Matthew 9:38 says, “Pray earnestly to the Lord of the harvest to send out laborers into His harvest.”
Ok, so let’s get this straight. The harvest is the Lord’s. It’s His business, and He will accomplish His purposes. So why are we to pray about it? What good will our prayers be? Do our prayers really do anything? If God is sovereign, why do we pray? If God is in control of all things, if God knows the beginning and the end, if God has ensured and secured His purposes, why does it matter if we pray or if we do not pray? We’ve all probably struggled with this question from time to time.
Fatalism says, “Whatever is going to happen is going to happen.

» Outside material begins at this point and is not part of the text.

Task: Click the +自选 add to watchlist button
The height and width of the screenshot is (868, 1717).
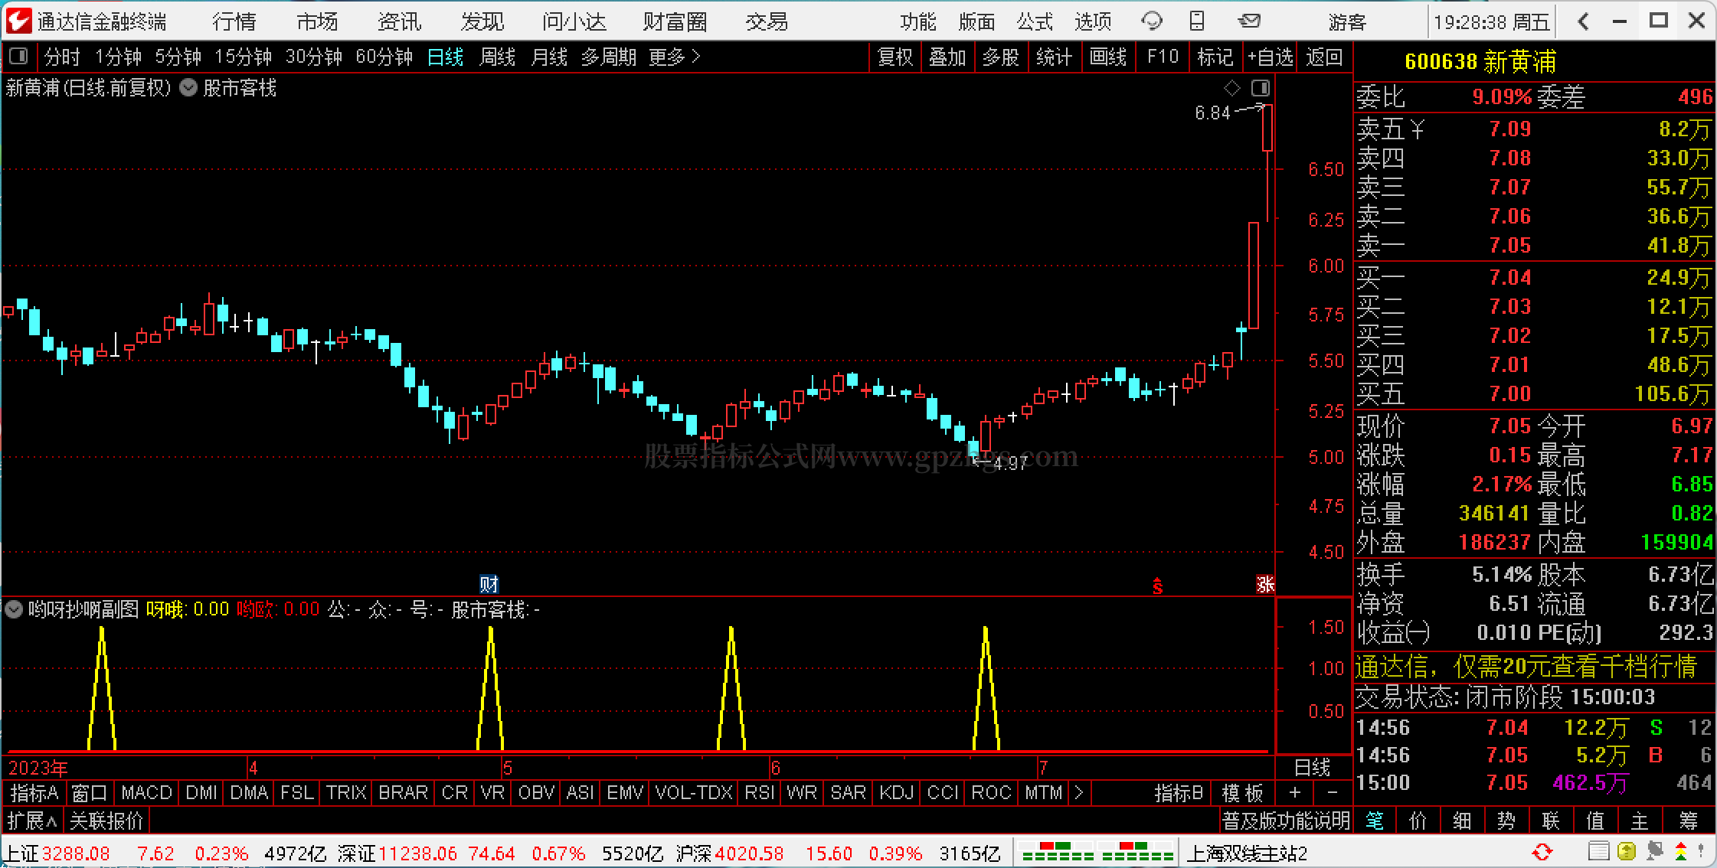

It doesn’t matter if you pray or not.” That is not Christian theology. That is not the Bible’s teaching on the relation of sovereignty and responsibility. This tension in prayer is an example of this larger, biblical tension of how God’s sovereignty and man’s responsibility cooperate together to fulfill God’s purposes without doing injury to either one. God is truly sovereign. Man’s response to God is a true and consequential response.
So why do we pray? Because God has not only ordained the end (sovereignty: His harvest) but He has also ordained the means to fulfill that end (responsibility: the prayers and participation of His people). God is sovereign, wise, and good, and He has ordained it such so that He folds the prayers and participation of His people into the means of accomplishing His purposes.
The sovereignty side of it is that God will accomplish His purposes. The responsibility side of it is that He will do so by calling His people to pray and answering their prayers. His end will not be accomplished without the prayers of His people. That would be fatalism. His purposes will not be thwarted by the failure of His people to pray. That would mean He is not sovereign. The solution is this: God’s purposes will be realized but not without the prayers and participation of His people.
So why does God include His people in His work? Because if we join with Him in the labor, we will also join with Him in the glory and the joy of the reward!
If God is sovereign, why do we pray? For our good and His glory!